Boris Fausto nos ensina que apesar do positivismo estar ligado aos oficiais do exército brasileiro, havia civis, como os republicanos gaúchos, que defendiam o projeto positivista . Por outro lado, os dois primeiros presidentes do Brasil, que foram militares, o Marechal Deodoro e o Marechal Floriano Peixoto não eram exatamente entusiastas do positivismo. O primeiro imaginava que com a República o exército passaria a ter mais prestígio e reconhecimento do que tinha com a Monarquia, assumindo um papel importante nos destinos do país. O segundo, embora não fosse positivista, estava cercado por jovens oficiais da Escola Militar que defendiam com ardor as idéias do positivismo. Esses jovens oficiais concebiam que a missão dos militares era dar um sentido aos rumos do país. A República deveria garantir a ordem e o progresso do Brasil. Eles entendiam como progresso a "modernização da sociedade através da ampliação dos conhecimentos técnicos, do crescimento da indústria e da expansão das comunicações"¹

Em que pese as diferenças entre o "grupo" de Deodoro e o "grupo" de Floriano, o fato de pertencerem ao exército lhes dava um sentido de aproximação. De forma geral acreditavam num Poder Executivo forte, numa inevitável ditadura. militar e viam o exército como uma instituição incorruptível, defensora por princípio dos interesses nacionais, numa palavra: patriótica. Desconfiavam da ideia liberal de conceder autonomia às províncias, primeiro porque enxergavam nesse fato os interesses particulares dos grandes proprietários e depois porque imaginavam que a autonomia das províncias traria de volta o risco da fragmentação territorial do país.²

Os Grandes Proprietários

O historiador Marco Antônio Vila nos revela que em agosto de 1889, portanto três meses antes da proclamação da república no Brasil, a eleição para a câmara elegeu apenas dois representantes do Partido Republicano. Os demais eram dos partidos que sustentavam a Monarquia: o Conservador e o Liberal. "Como", pergunta Vila, "em três meses, todo o apoio político que sustentava o imperador se esvaneceu"? Uma das explicações, segundo o professor da UFSCar, está na ideia de que com a república haveria autonomia das províncias, dando aos grandes proprietários um poder que não conseguiam desfrutar por causa do regime centralizador da monarquia. Isto é, foi sobretudo por conta da possibilidade de conquistarem mais poder nos seus respectivos estados que muitos daqueles que apoiavam o imperador debandaram-se para a causa republicana.
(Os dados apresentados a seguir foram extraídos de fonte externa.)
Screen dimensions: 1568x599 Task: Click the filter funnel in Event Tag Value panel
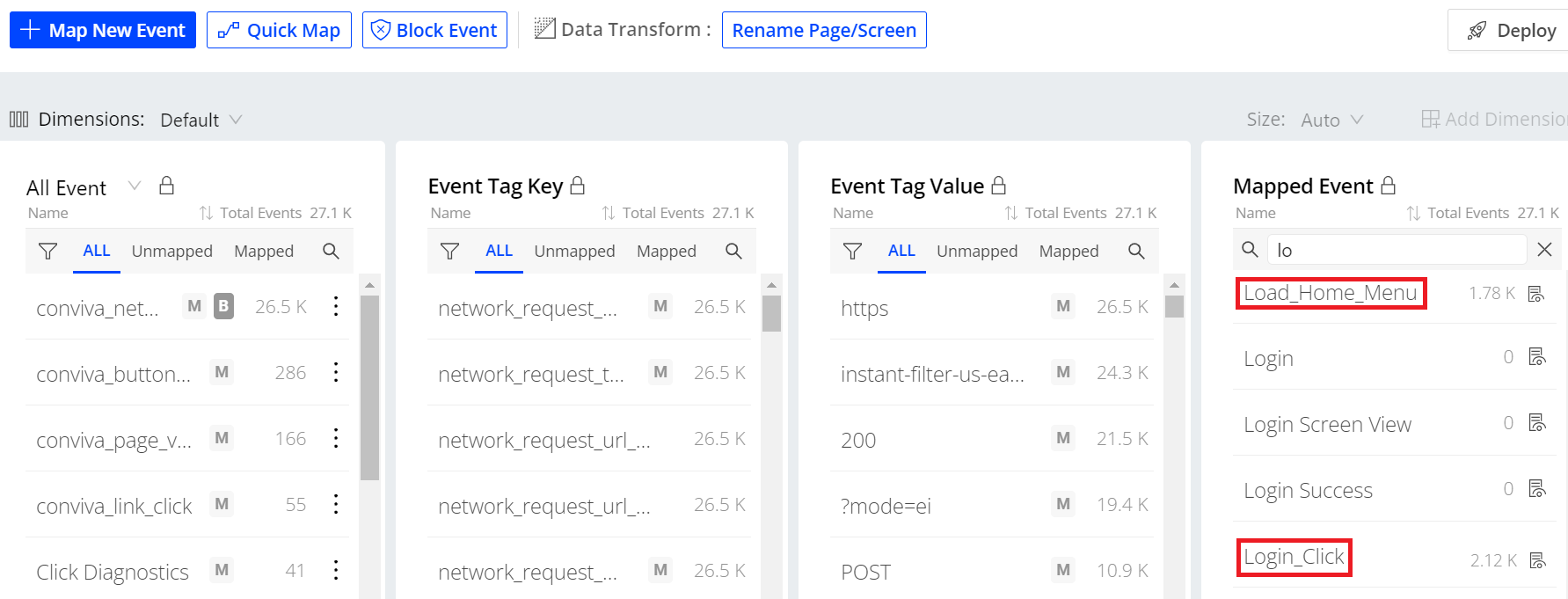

Havia, portanto, entre os defensores da República, dois modelos opostos: o que defendia um governo mais centralizado e que por isso não via com bons olhos a ideia do federalismo; e aquele que defendia uma importante descentralização política, dando às províncias a autonomia para contrair empréstimos, criar impostos, criar leis, etc.

A luta entre essas duas visões de país vai marcar a história do início da República no Brasil.

*Esse texto foi escrito originalmente em março de 2010. Fiz pequenas correções.